++++ TEXTE FOURNI

Nous étudions les sous-espaces biinvariants du shift usuel sur les espaces à poids

L_{ω}^{2} = \{f \in L^{2} (𝕋) : ∥ f ∥_{ω} = {(\sum_{n \in ℤ} | f (n) | ω^{2} (n))}^{1 / 2} < + \infty\},

où $ω (n) = (1 + n)^{p}, n \geq 0$ et $\frac{ω (n)}{(1 + | n |)^{p}} \vec{n \to - \infty} + \infty$ , pour un certain entier $p \geq 1$ . Nous montrons que la trace analytique de tout sous-espace biinvariant est de type spectral, lorsque $\sum_{n \geq 2} \frac{1}{n log ω (- n)}$ diverge, mais que ceci n’est plus valable lorsque $\sum_{n \geq 2} \frac{1}{n log ω (- n)}$ converge.

++++++++
++++ LIGNES

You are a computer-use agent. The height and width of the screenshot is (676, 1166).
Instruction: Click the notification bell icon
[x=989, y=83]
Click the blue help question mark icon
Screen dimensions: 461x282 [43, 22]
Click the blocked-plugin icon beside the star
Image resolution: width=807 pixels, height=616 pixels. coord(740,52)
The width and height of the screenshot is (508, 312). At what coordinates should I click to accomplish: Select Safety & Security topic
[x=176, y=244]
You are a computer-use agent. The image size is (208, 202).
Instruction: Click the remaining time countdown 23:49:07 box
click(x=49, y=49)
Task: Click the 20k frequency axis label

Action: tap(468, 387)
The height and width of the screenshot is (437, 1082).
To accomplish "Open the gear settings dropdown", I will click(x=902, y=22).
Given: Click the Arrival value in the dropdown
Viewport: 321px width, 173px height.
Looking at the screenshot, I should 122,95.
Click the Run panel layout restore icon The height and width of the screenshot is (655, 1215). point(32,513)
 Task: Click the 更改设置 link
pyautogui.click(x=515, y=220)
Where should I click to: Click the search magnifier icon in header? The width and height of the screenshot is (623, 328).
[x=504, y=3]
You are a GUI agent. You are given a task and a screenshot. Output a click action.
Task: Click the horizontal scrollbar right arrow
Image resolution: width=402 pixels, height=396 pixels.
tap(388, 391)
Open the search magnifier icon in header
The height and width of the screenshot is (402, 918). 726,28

++++++++

# TRAVAIL DEMANDÉ
a: Dans le texte fourni, reprenez sous forme de liste le paragraphe qui commence par « où », en gardant ses faits principaux.
b: Répondez à ces questions d'après le texte fourni :
(i) Les sous-espaces biinvariants de quel opérateur sont étudiés ?
(ii) Quelle condition l'entier p doit-il remplir ?
(iii) Quand la série Σ_{n≥2} 1/(n log ω(−n)) diverge, de quel type est la trace analytique de tout sous-espace biinvariant ?
c: Traduisez en anglais cette phrase du texte fourni : « Nous montrons que la trace analytique de tout sous-espace biinvariant est de type spectral, lorsque $\sum_{n \geq 2} \frac{1}{n log ω (- n)}$ diverge, mais que ceci n’est plus valable lorsque $\sum_{n \geq 2} \frac{1}{n log ω (- n)}$ converge. »
Vous n'aurez pas besoin des lignes.

# CORRIGÉ
a:
- Le poids vérifie ω(n) = (1 + n)^p pour n ≥ 0, pour un certain entier p ≥ 1.
- Quand n tend vers −∞, ω(n)/(1 + |n|)^p tend vers +∞.
- Si la série Σ_{n≥2} 1/(n log ω(−n)) diverge, la trace analytique de tout sous-espace biinvariant est de type spectral.
- Si cette série converge, ce résultat n'est plus valable.

b:
(i) Du shift usuel.
(ii) p ≥ 1.
(iii) De type spectral.

c: We show that the analytic trace of every biinvariant subspace is of spectral type when $\sum_{n \geq 2} \frac{1}{n log ω (- n)}$ diverges, but that this no longer holds when $\sum_{n \geq 2} \frac{1}{n log ω (- n)}$ converges.